Infine c’è da dire che è sempre molto difficile comunicare ai familiari o al paziente che “c’è un momento nel quale le risorse della medicina si esauriscono e si deve affrontare il distacco”. La nostra società nel suo complesso dimentica che, malgrado le miracolose promesse della medicina, la morte resta l’inevitabile conclusione della vita. La morte è spesso imprevedibile, arbitraria e ingiusta. Inutile e pericoloso dimenticarlo. È necessario capire che numerosi interventi medici hanno già regalato a tutti noi innumerevoli anni di vita.

Troppo spesso dimentichiamo tutto questo e purtroppo si avvia una follia a due “nella quale il medico vuol credere di sapere di più di quanto sappia, perché questo fa piacere e perché la conoscenza è potere, e perché al paziente conviene l’idea che il medico lo potrà curare e salvare dalla morte” (Tomamichel). L’uomo dei miracoli è morto duemila anni fa e così prima o poi l’aggressività mentale si scatena e degenera in pericolose guerre psicologiche personali e sociali alla ricerca di qualcuno a cui farla pagare.

 

Note - Google è un ottimo strumento per reperire informazioni sulle malattie rare e quelle con sintomi molto particolari o quasi unici. Esiste un sistema diagnostico computerizzato, GIDEON (www.gideononline.com), che permette di valutare la probabilità di un certo numero di malattie infettive esaminando i dati di ogni nazione del pianeta.

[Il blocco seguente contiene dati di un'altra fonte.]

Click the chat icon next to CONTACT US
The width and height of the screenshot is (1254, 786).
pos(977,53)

La febbre è causata soprattutto dalle infezioni, ma anche dai coaguli di sangue, da alcuni tumori e da alcune malattie dei tessuti connettivi (articolazioni, vasi sanguigni, pelle e muscoli). In genere l’aumento degli eosinofili è il segno della presenza di una malattia parassitaria.

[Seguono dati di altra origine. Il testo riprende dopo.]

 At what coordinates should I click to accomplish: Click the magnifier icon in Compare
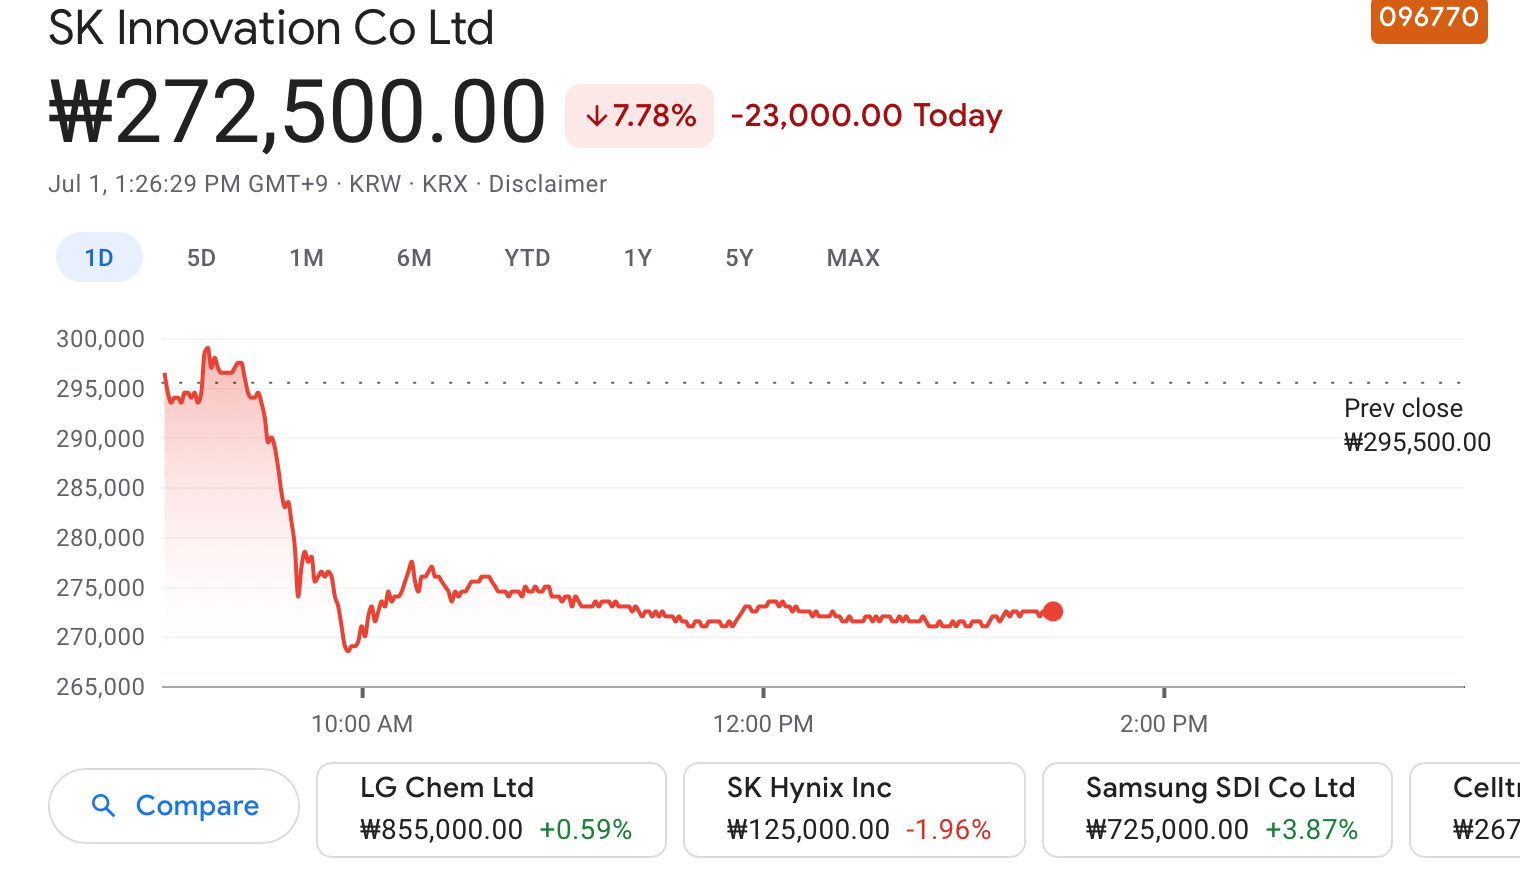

Esiste un centro studi italiano che si occupa della valutazione dell’efficacia dell’assistenza sanitaria: www.ceveas.it, www.partecipasalute.it. C’è un giornale on-line ideato per aggiornare i medici di famiglia, www.tempomedico.it. E c’è una rivista specializzata nella valutazione dei farmaci: www.dialogosuifarmaci.it.

E ricordati che ogni sistema di sapere produce i suoi limiti, perché “Grigia è, mio caro amico, ogni teoria, verde l’albero d’oro della vita” (Goethe, Faust).